
  3. I don’t really have any lucky objects. I did avoid the cracks in the sidewalk for years, however, after my mom gave me a hard time about stepping on them when I was a kid. I finally broke myself of that habit.

  4. No one particular charm, though there are some peace necklaces I wear when things in the world or my life seem particularly unsettled. After I started sharing the CDs for Frog and Friends, friends started giving me frogs, so now they are everywhere in my home, and my myo-fascial release therapist said frogs are a good totem. I realized that I got my first ceramic frog waaaay back in 1968, so I was sending “frogs welcome here” signals for a looooong time. No wonder Prince felt comfortable making his winter home here in my house . . .

  5. I happen to be wearing my “good luck” charm today. It’s a sterling silver baby shoe with my name and birthdate engraved on the bottom. My grandfather, whose name was Queenie, wore it on a chain on his watch fob until he died. After he died I asked my grandmother if I could have it, and she kindly had it removed from his watch fob and gave it to me. I wear it on a silver chain, especially on days when I might need a bit of extra luck, or just a “pick me up.”

* ASSIGNMENT A *
According to the text on lucky charms, in what year was the first ceramic frog acquired?
* ASSIGNMENT B *
Say whether each statement agrees with the text on lucky charms, answering yes or no and quoting the words that decide it: (i) The baby shoe charm is made of sterling silver. (ii) The grandfather kept the baby shoe in a drawer. (iii) The person who avoided sidewalk cracks still does so today.
* ASSIGNMENT C *
Reproduce the stretch of the text on lucky charms from "3. I don’t really" through "of that habit.".
The data after this point is separate from the text on lucky charms.

* SUPPLIED RECORDS *
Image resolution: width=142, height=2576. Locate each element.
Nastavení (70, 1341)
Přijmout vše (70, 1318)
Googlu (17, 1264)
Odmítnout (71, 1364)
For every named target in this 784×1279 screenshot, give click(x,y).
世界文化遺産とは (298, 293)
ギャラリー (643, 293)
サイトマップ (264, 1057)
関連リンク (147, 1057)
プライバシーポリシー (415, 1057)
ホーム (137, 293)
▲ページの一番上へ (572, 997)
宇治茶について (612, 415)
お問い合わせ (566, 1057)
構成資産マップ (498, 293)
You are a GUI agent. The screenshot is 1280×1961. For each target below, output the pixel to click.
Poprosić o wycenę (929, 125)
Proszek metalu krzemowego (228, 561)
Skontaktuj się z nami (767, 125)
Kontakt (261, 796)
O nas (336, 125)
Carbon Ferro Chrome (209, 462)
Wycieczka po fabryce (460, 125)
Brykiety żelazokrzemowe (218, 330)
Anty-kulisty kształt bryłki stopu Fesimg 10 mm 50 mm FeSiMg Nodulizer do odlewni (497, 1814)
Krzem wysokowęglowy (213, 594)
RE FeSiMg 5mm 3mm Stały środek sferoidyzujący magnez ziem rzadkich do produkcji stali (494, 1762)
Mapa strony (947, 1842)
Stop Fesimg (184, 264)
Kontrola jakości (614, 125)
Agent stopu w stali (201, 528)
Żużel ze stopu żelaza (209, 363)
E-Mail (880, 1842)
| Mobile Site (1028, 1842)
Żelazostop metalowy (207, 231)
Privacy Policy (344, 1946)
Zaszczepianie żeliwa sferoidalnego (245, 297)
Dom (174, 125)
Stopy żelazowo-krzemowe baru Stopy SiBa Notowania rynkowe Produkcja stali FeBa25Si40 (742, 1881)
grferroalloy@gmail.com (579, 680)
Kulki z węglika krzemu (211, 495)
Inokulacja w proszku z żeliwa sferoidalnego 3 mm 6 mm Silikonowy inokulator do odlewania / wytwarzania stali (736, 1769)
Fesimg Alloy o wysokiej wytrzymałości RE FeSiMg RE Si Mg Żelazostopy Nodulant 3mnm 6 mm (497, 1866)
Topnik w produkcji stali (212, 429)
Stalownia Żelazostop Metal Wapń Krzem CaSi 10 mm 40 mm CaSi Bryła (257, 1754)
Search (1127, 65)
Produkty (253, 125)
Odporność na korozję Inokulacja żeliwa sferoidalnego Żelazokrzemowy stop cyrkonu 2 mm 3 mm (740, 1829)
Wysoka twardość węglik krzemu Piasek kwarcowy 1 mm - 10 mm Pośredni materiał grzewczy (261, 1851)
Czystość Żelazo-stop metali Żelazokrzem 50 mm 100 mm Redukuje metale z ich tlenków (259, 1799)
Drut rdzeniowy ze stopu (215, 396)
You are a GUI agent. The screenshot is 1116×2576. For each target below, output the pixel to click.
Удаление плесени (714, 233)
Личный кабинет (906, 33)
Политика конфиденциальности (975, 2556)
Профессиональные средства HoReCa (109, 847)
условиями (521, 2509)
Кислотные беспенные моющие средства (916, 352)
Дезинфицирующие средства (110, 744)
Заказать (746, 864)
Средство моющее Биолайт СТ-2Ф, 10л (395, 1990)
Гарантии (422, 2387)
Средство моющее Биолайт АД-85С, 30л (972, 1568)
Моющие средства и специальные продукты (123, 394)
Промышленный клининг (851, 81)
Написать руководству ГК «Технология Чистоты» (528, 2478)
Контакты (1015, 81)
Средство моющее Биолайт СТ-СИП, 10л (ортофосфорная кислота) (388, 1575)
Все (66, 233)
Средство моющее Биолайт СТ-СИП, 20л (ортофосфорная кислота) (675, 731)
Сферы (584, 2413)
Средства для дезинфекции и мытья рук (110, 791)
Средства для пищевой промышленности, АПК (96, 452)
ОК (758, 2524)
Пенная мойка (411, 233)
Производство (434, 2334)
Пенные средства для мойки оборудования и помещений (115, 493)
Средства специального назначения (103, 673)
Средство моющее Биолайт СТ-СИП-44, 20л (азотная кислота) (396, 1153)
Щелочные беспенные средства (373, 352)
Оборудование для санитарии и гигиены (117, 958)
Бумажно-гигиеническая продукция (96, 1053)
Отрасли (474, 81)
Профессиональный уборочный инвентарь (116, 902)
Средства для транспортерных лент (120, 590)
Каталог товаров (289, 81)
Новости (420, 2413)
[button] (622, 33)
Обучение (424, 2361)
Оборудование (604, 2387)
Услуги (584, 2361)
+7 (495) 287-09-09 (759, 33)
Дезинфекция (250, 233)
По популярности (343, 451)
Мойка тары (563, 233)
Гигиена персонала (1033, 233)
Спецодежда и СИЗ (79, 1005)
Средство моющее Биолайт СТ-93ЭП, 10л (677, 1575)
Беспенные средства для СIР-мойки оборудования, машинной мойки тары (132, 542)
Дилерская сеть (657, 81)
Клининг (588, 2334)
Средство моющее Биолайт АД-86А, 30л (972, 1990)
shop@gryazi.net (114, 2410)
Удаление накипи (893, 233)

* WRITTEN SOLUTION A *
1968.

* WRITTEN SOLUTION B *
(i) Yes: "It’s a sterling silver baby shoe"
(ii) No: "wore it on a chain on his watch fob until he died"
(iii) No: "I finally broke myself of that habit."

* WRITTEN SOLUTION C *
3. I don’t really have any lucky objects. I did avoid the cracks in the sidewalk for years, however, after my mom gave me a hard time about stepping on them when I was a kid. I finally broke myself of that habit.